Text to read
···

Kentucky Center for the Performing Arts, home of the Louisville Orchestra (photo: Frankie Steele)

“If we’re relying on the younger generation to help boost interest in classical music, look no further than Teddy Abrams.”
— NPR Music

“A genre-defying orchestra in Louisville? Believe it.”
— Time magazine

(April 2022) — The Louisville Orchestra (LO) and its galvanizing Music Director Teddy Abrams – now in his eighth season at the orchestra’s helm and recently named Musical America’s Conductor of the Year for 2022 – have had a banner spring by any measure. The orchestra’s groundbreaking community engagement initiatives have been given unprecedented momentum by recent announcements of a $4.3M appropriation from the state of Kentucky for the resumption of a statewide touring program and a grant from the Mellon Foundation to facilitate the new Creators Corps initiative for composers that begins next season. Two innovative concert programs also remain in the season: the first concert in a multi-season series called “Reclaimed Treasures” that explores confluences and influences in Black and Jewish music, and a Louisville Orchestra-commissioned world premiere from rising young Louisville composer KiMani Bridges on a program with the world premiere of Adam Schoenberg’s Automation, a technologically adventurous double concerto featuring cellist Yves Dhar and his holographic cello-playing counterpart, AGNES, as well as the debut in an orchestral setting of a futuristic instrument called the halldorophone.

Newly Announced Statewide Touring Program

The orchestra learned in March that it will be receiving a $4.3M appropriation from the Kentucky General Assembly to resume an annual statewide touring program. This appropriation is an unprecedented commitment from the state, allowing the orchestra to visit every region of the Commonwealth of Kentucky over two years, beginning in 2023.

···

Work to do
Continue the article about the Louisville Orchestra from its last sentence.

···

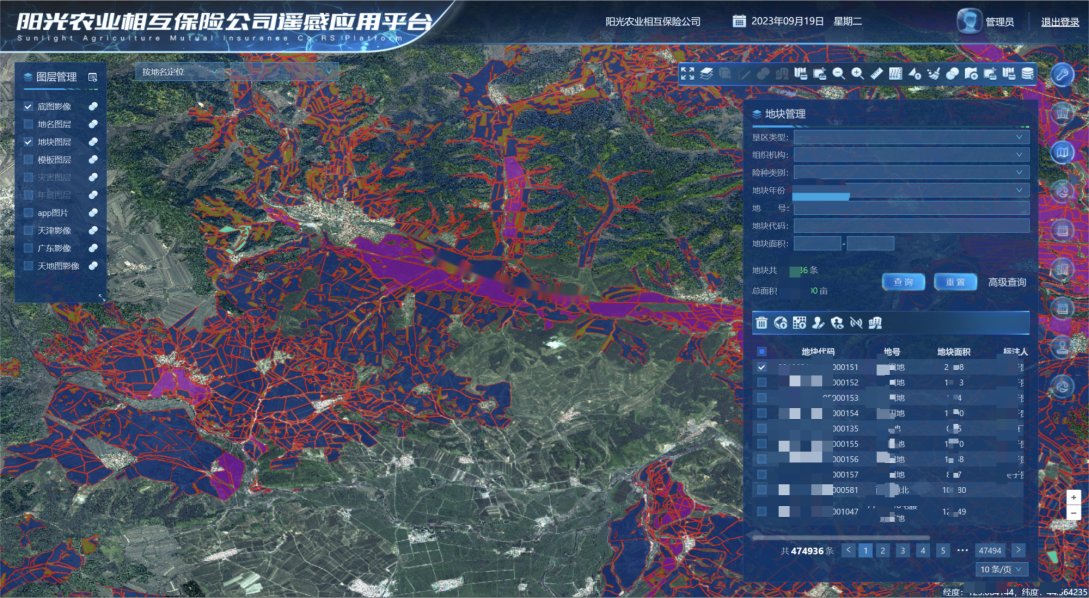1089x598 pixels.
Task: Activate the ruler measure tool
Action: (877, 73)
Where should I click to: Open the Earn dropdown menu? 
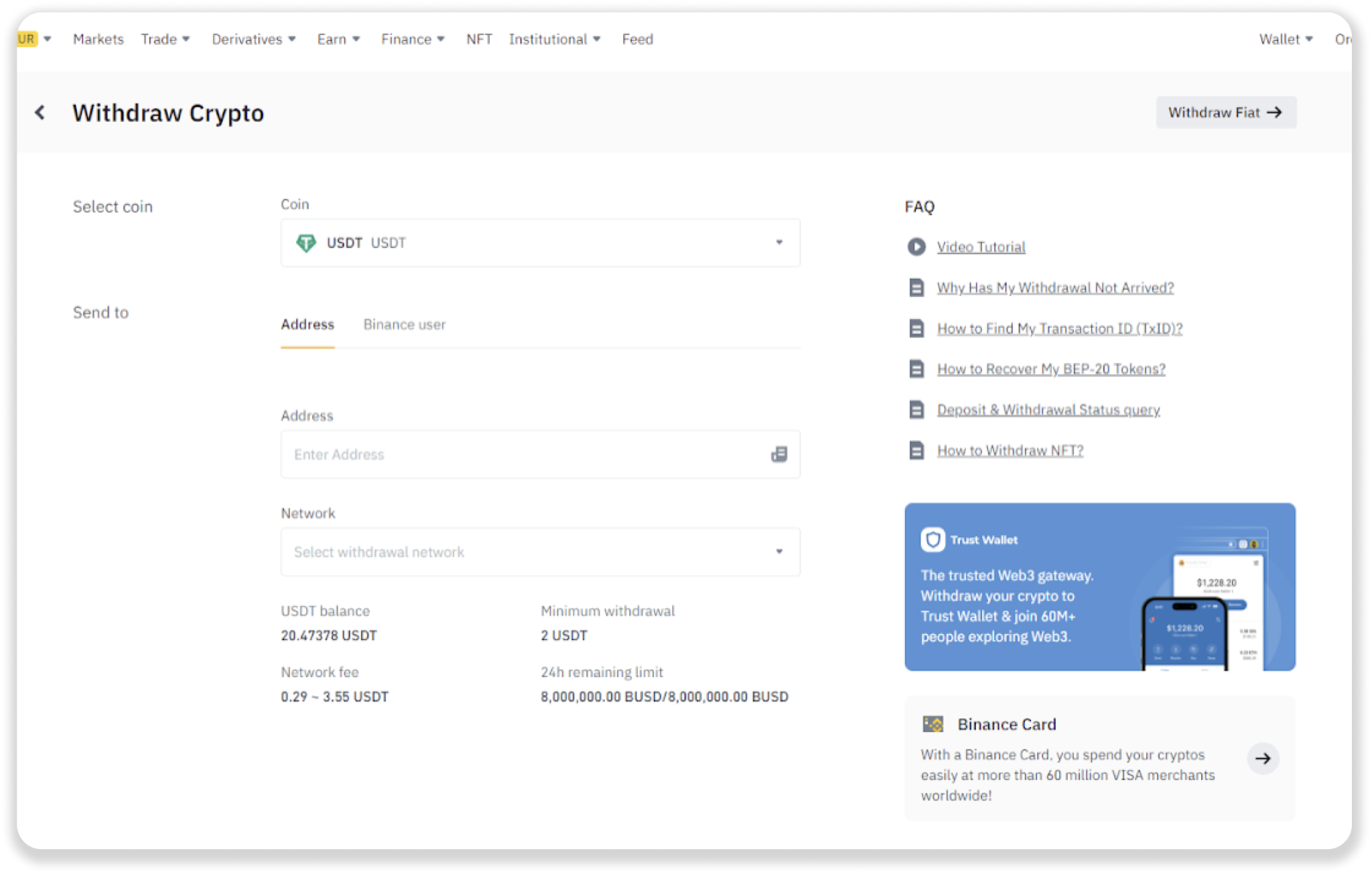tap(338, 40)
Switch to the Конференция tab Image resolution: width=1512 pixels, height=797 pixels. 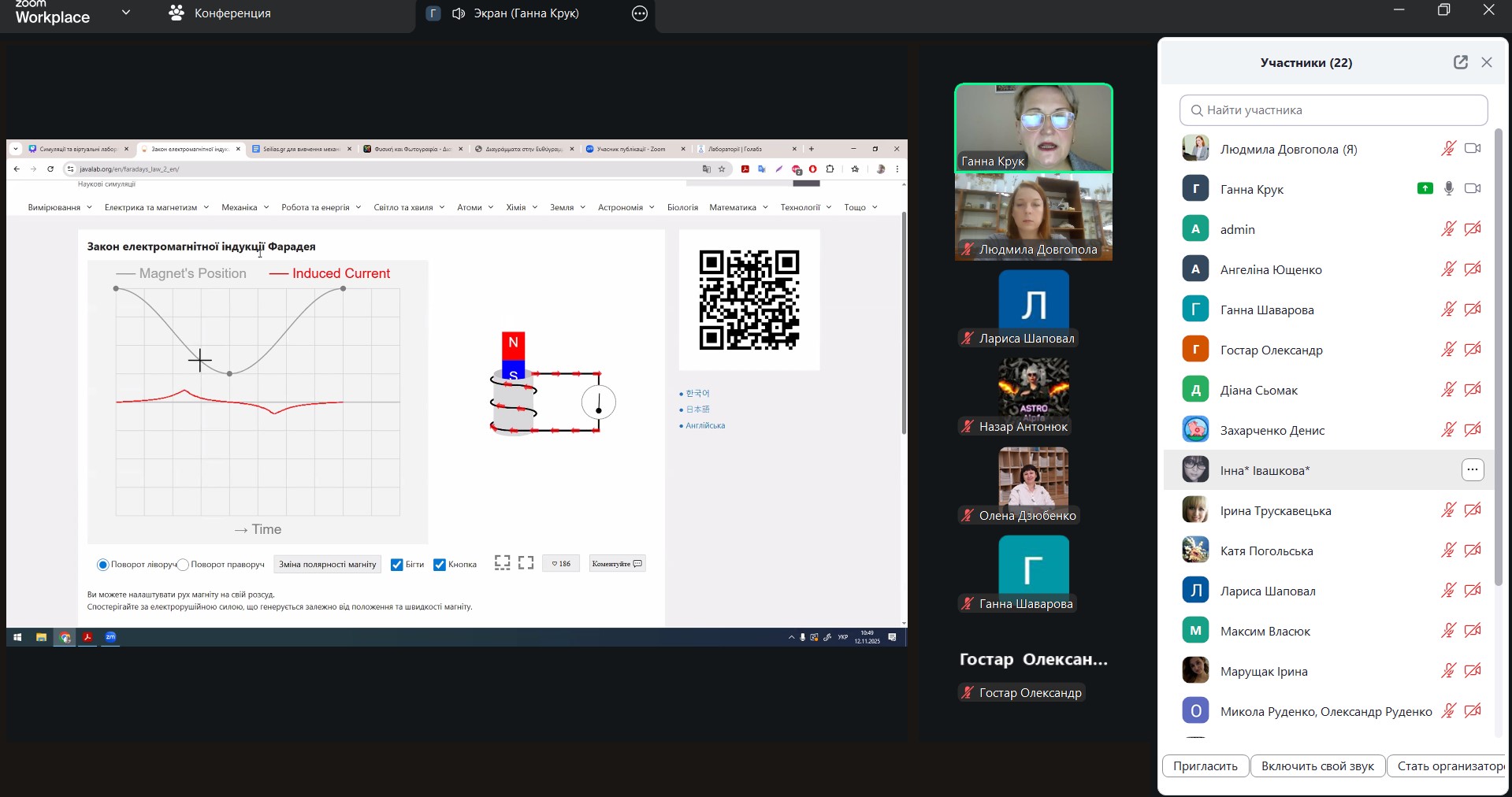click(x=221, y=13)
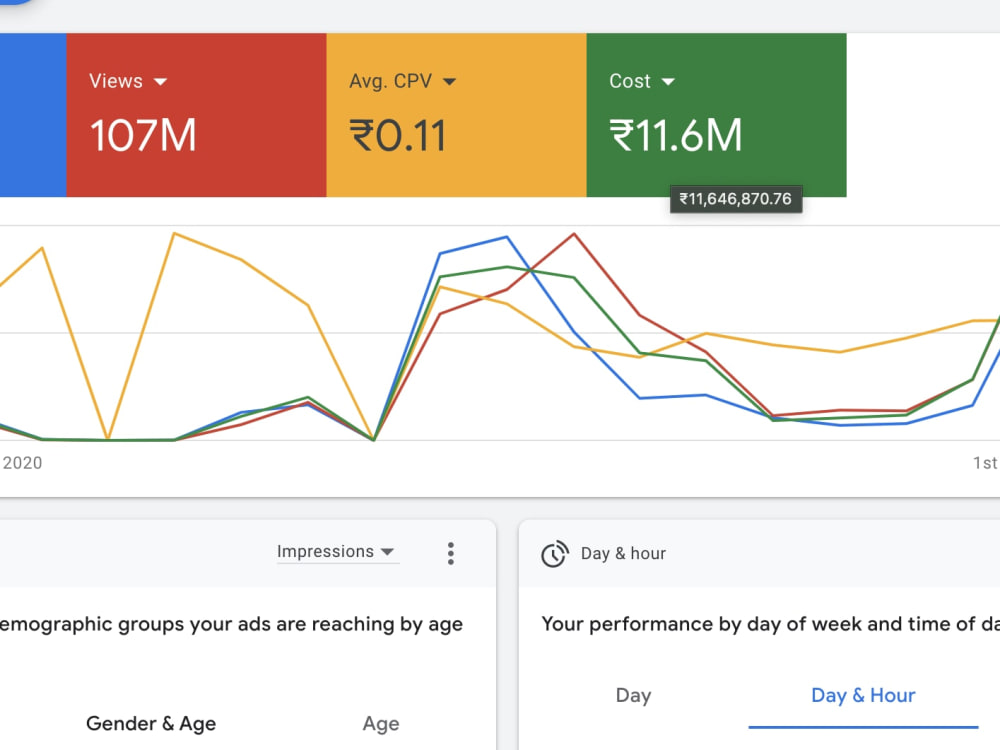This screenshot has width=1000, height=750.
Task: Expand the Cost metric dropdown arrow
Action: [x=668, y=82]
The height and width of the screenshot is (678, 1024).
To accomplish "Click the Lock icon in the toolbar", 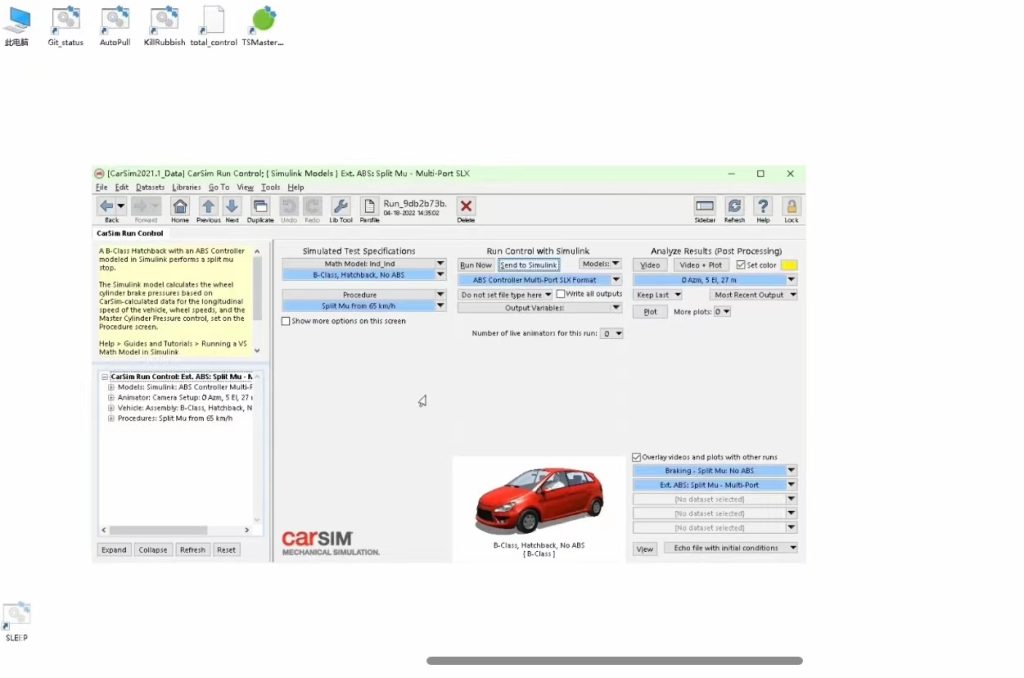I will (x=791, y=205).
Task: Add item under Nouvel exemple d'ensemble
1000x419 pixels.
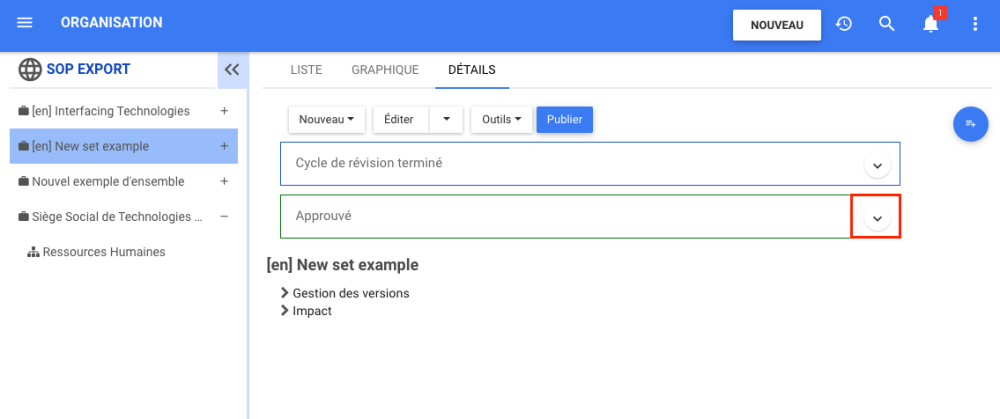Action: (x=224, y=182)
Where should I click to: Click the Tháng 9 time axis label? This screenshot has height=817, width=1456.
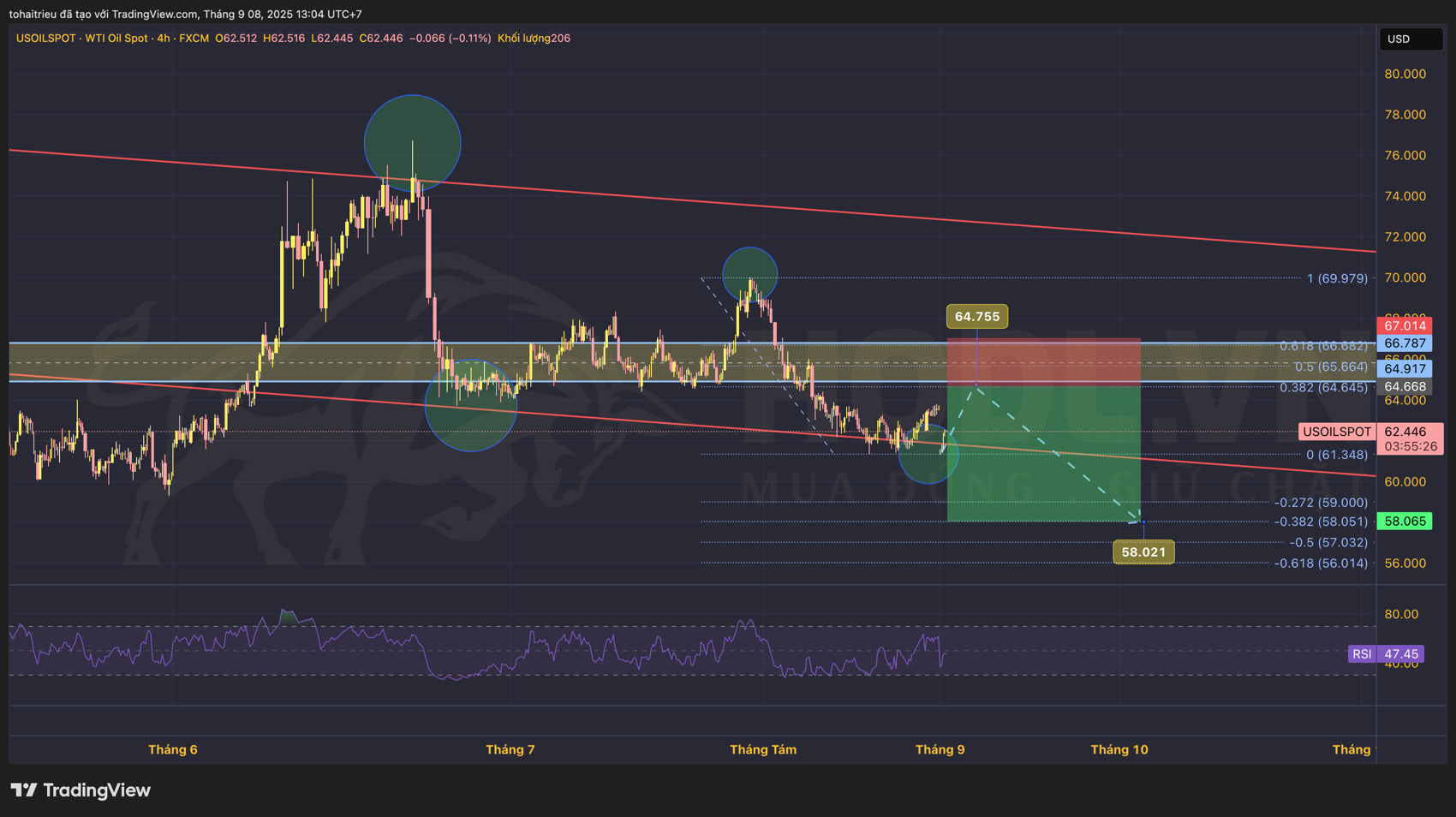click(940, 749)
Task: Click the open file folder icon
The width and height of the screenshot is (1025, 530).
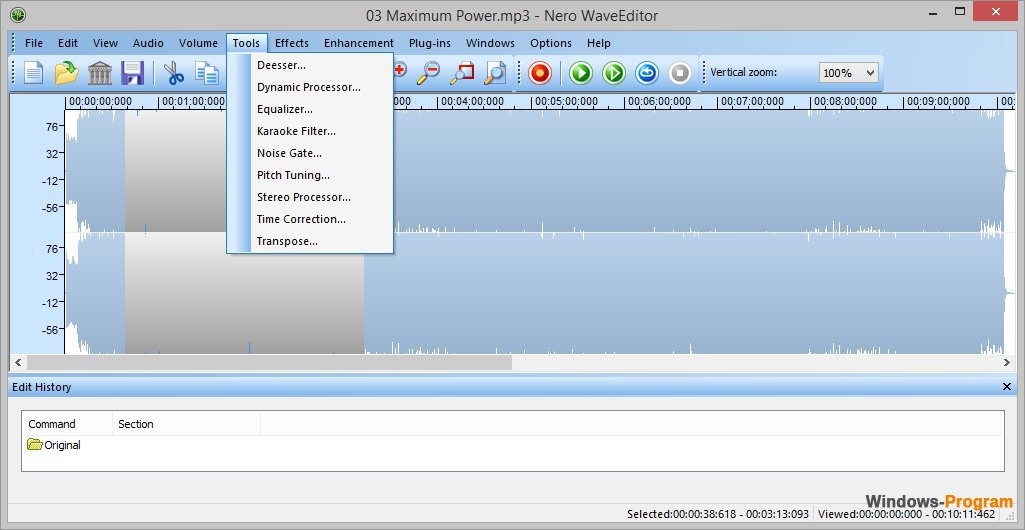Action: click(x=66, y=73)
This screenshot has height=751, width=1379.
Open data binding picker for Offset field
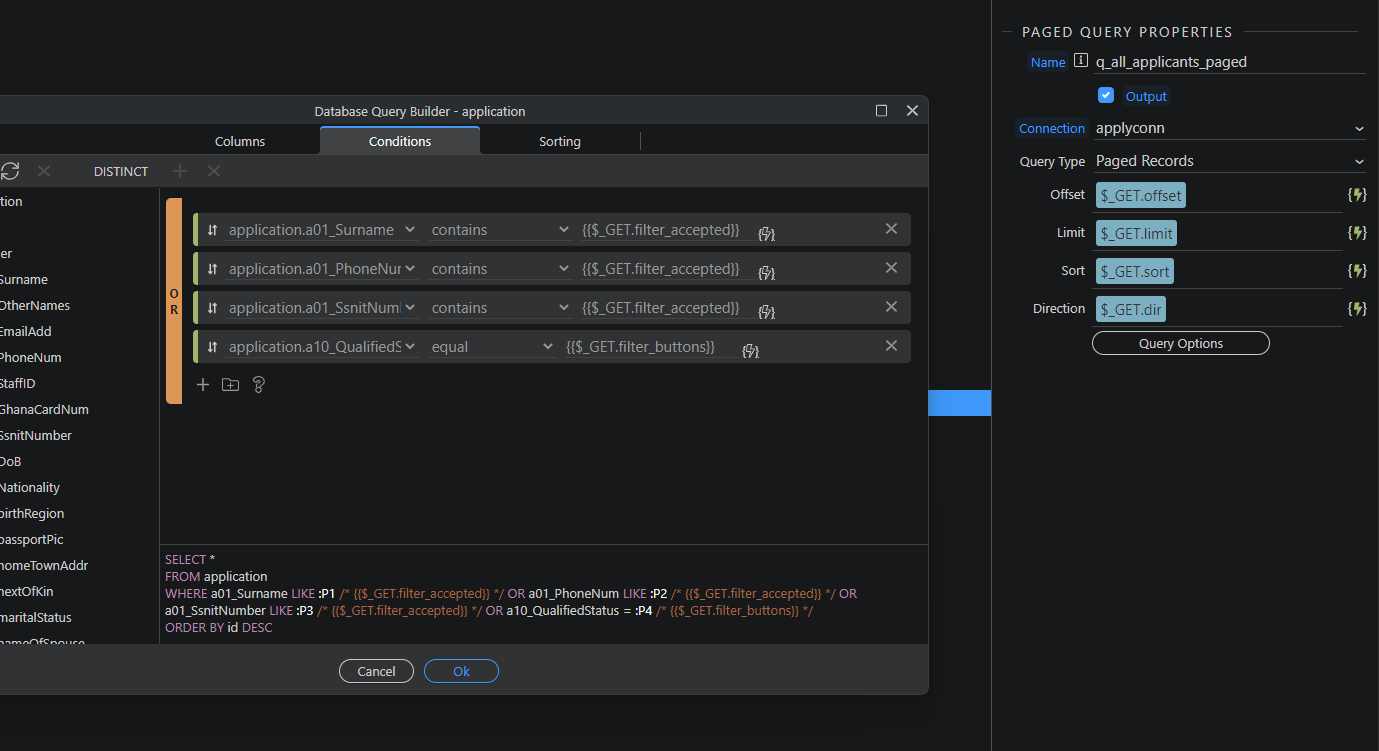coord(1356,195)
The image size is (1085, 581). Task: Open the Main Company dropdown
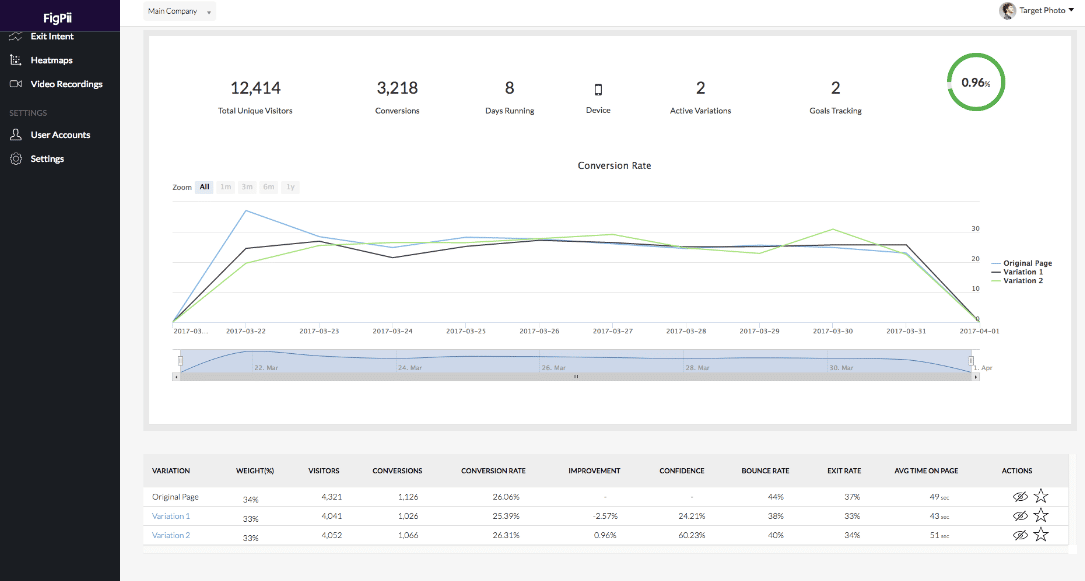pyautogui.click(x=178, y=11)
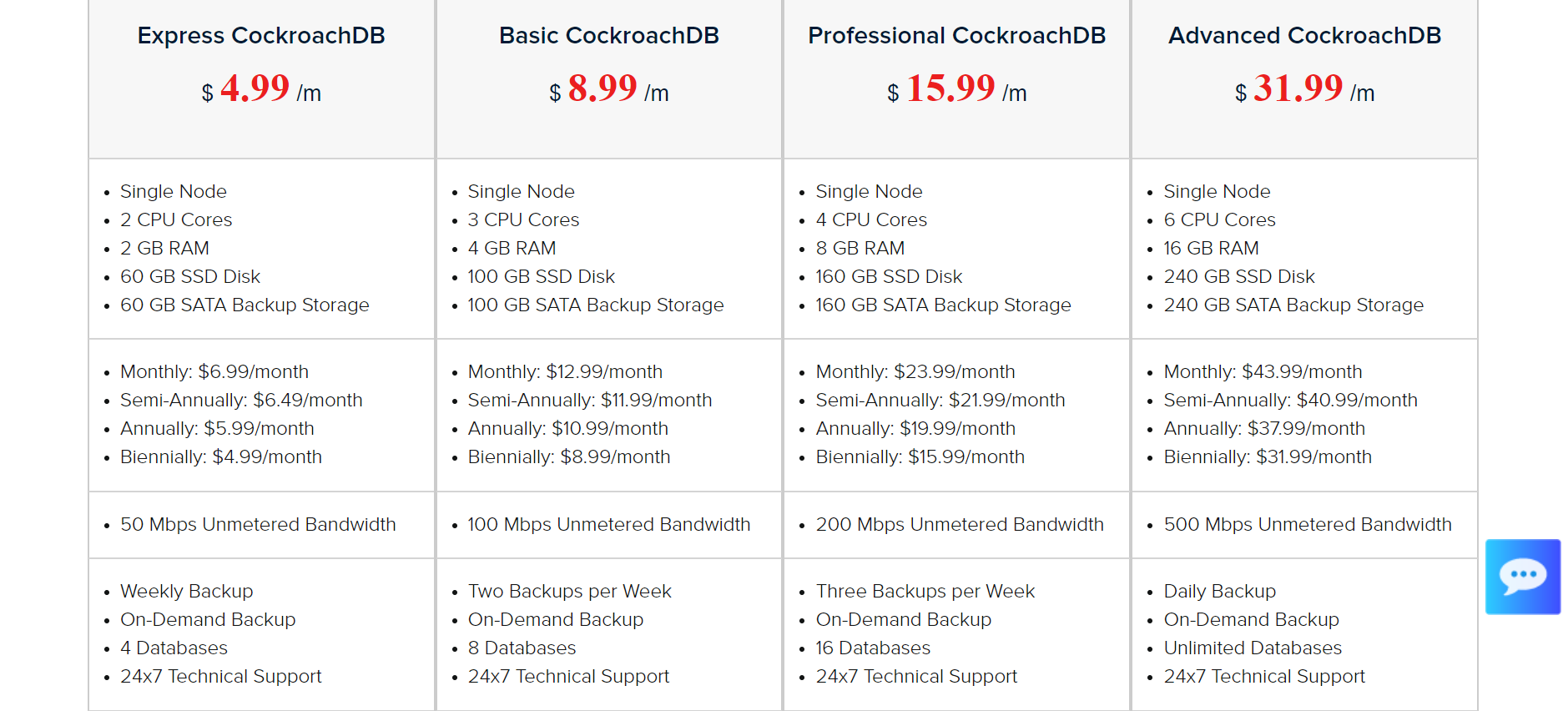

···

Output of the task
Including multiple tours by the full Louisville Orchestra, as well as strategic engagement of local ensembles and artists across the next two concert seasons, the statewide project will launch a new era of deep community partnerships, carrying the LO’s dedication to building creative communities to cities and towns across Kentucky. Participation in all touring activities, including tickets to all performances, will be free.

Creators Corps

Another of Abrams’s inspirations is the newly announced Louisville Orchestra Creators Corps, which completely transcends traditional commissioning and composer-in-residence paradigms with a radically new model for collaborating with symphony orchestras in the 21st century. Each year in the spring, the orchestra will select three creators to move to Louisville for the upcoming season and live in the Shelby neighborhood for at least 30 weeks, serving as staff members with an annual salary of $40,000, health insurance, housing, and a custom-built studio workspace. Throughout their residencies, they will compose new works to be performed by the orchestra, participate in educational and community engagement activities, and be active, engaged citizens of their neighborhood. The program has been funded by a three-year, $750,000 grant from the Mellon Foundation and by individual donors. Applications for the 2022-23 season are due by May 2, and the three finalists will be publicly announced in mid-June. The residency begins September 1.

Reclaimed Treasures: Connections Between Black and Jewish Music (April 30)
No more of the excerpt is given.